3-15
銀髪のルニアは、人気のないところで手を合わせている。
簡素な石の墓標。
名もなき、ルニアと同じ顔をした御者がこの下で眠っている。
時を同じくして、街では戦々恐々としていた。
多くの少女が行方不明となっている。
神隠しだと騒ぐ人も多い。
そんな中、大量の遺体が池の底から発見された。
鋭利な刃物で生きたまま寸断されたのだろう。
その表情は苦悶と絶望、恐怖の色が濃く浮かんでいた。
遺体は欠損が多く、見つかっていない部位も多い。
その一部が、この御者に使われたのだろう。
御者の身体は顔を含めて全身、継ぎ接ぎだらけだったからだ。
「ルニア」
名前を呼ばれ、振り返ると。
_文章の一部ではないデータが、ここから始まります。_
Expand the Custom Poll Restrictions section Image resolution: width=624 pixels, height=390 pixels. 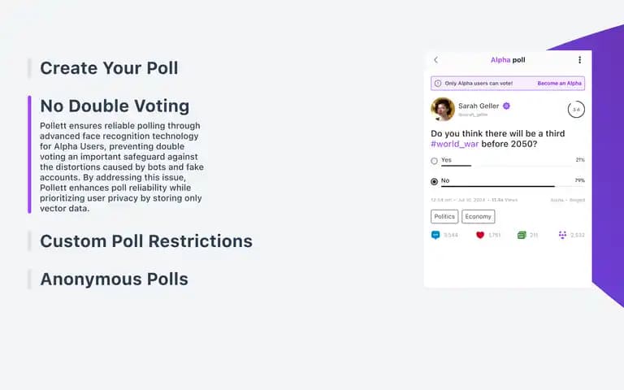pyautogui.click(x=146, y=241)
優しい眼差しで見つめる男がいた。
「ご主人様」
私は男の本当の名前を知った。
だが、私が知る男はご主人様である。
ルニアは考える。
まだまだ男のことを知らないことが多い。
出自は疎か、過去も。細かいことは何もわからなかった。
今まではそれで良かったのかもしれない。
でもこれからは、それだけではいけない。
男がルニアを命を賭してでも守りたいと願ったと同時に、
ルニアもまた男を心の底から、守りたいと誓ったのだから。
ルニアは立ち上がり、男の差し出された手を握る。
その手は温かく、慈愛に満ちたものだった。
ルニアはそっと握り返し、男に満面の微笑みを贈ったのだった。